With the above ideas, you are sure to quickly write the following code:

Public class PrintNumber extends Thread {private static int cnt = 0; private int id; / / thread number public PrintNumber (int id) {this.id = id;} @ Override public void run () {while (cnt < 100) {while (cnt%2 = = id) {cnt++; System.out.println ("thread_" + id + "num:" + cnt) }} public static void main (String [] args) {Thread thread0 = new PrintNumber (0); Thread thread1 = new PrintNumber (1); thread0.start (); thread1.start ();}}

But when you actually run it, you will find it!

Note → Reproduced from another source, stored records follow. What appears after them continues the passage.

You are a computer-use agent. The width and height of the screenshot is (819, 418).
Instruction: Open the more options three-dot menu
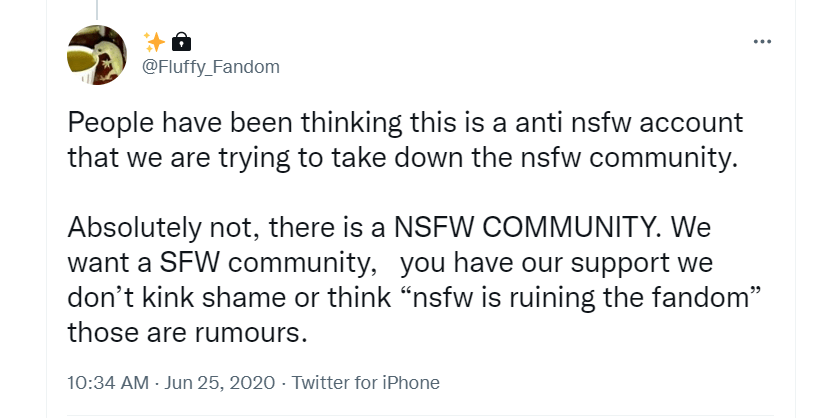(762, 42)
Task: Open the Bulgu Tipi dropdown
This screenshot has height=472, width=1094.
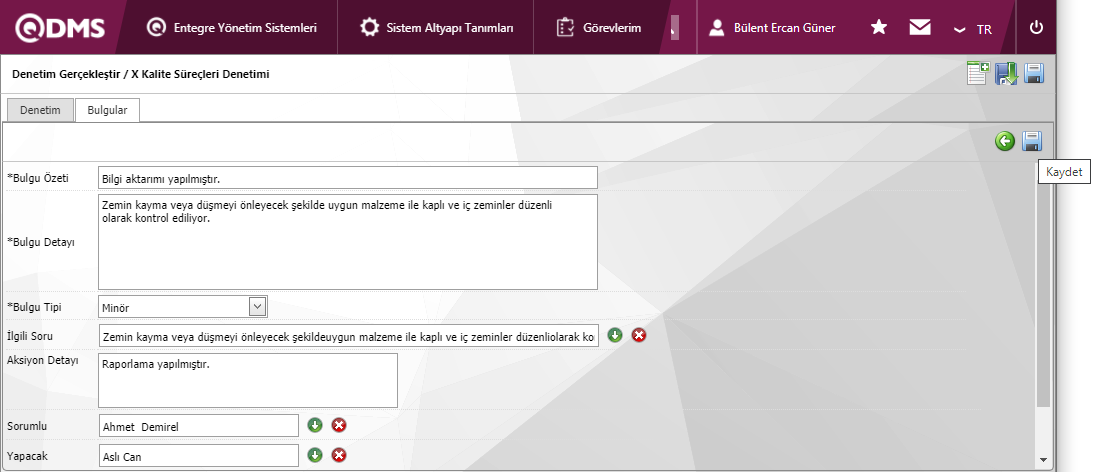Action: [x=257, y=307]
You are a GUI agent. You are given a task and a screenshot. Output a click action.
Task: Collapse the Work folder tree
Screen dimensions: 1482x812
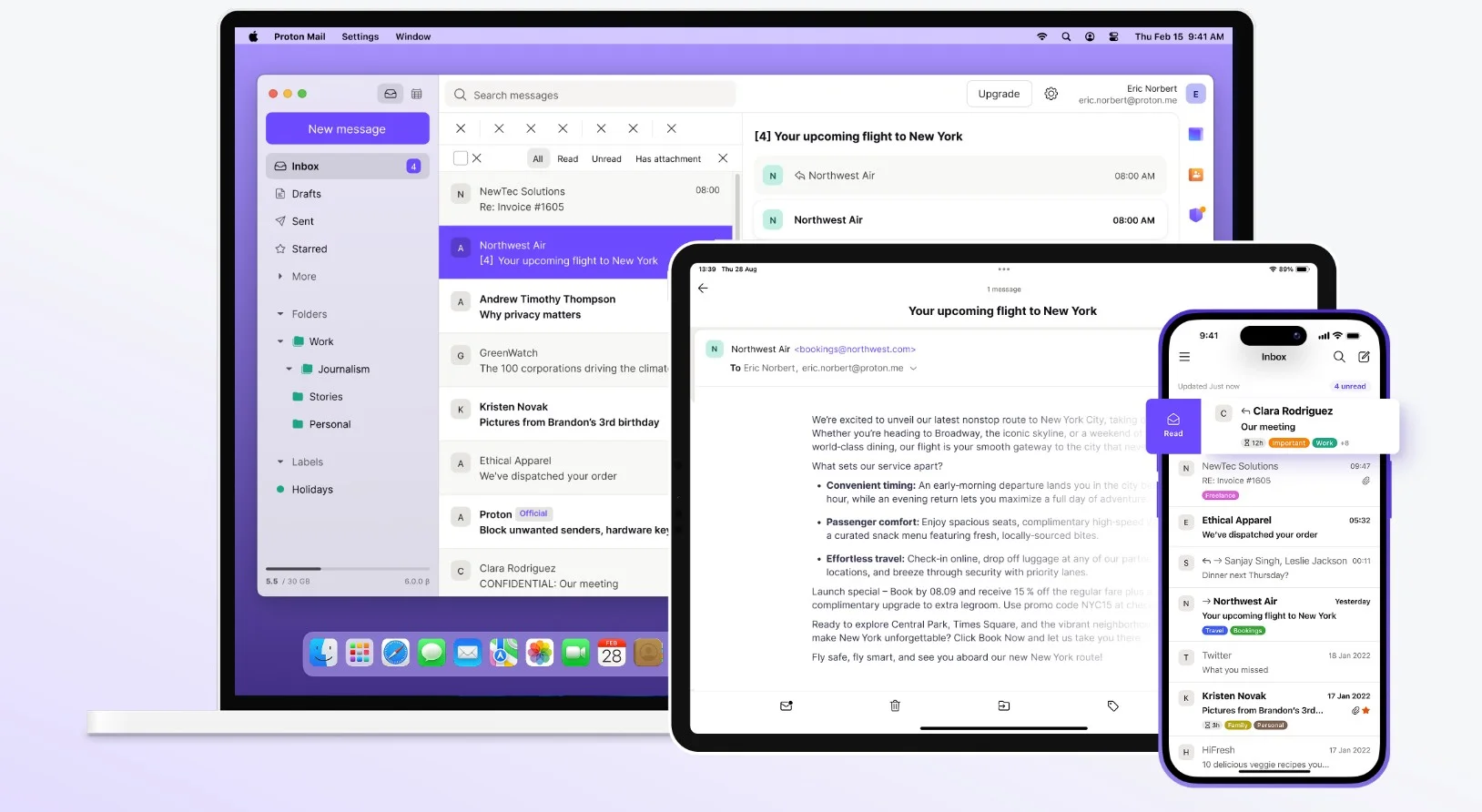click(280, 342)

Thread_0 num:1thread_0 num:3thread_1 num:3thread_1 num:5thread_1 num:6thread_0 num:5thread_0 num:8thread_0 num:9thread_1 num:8thread_0 num:11thread_1 num:11.

Not only in the wrong order, but also repeated and lost! What's the problem? Go back to the code cnt++; System.out.println ("thread_" + id + "num:" + cnt); these two lines, which mainly contain two actions, cnt++ and output, may have triggered the output of another thread when the cnt++ execution is complete. To simplify the execution process, JVM has four actions to perform at each moment.

Thread_0 cnt++

Thread_0 print

Thread_1 cnt++

Thread_1 print according to the semantics of Java as-if-serial, jvm only guarantees the order within a single thread, not between multiple threads, so the execution order of the above four steps may be 1234, 1324, or more likely 1342. For the above code, the final order may change. In addition, cnt++ can be disassembled into two lines of underlying instructions, tmp = cnt+ 1; cnt = tmp. When two threads execute the above instructions at the same time, they will face the same problem as step 1, 2, 3, 4. Yes, multithreaded behavior is as elusive as your girlfriend's mind. How to solve this problem? The essence of the solution is to ensure that the code executes as smoothly as we expected, and the correct solution is essentially the same principle as the following solutions, but in a different way.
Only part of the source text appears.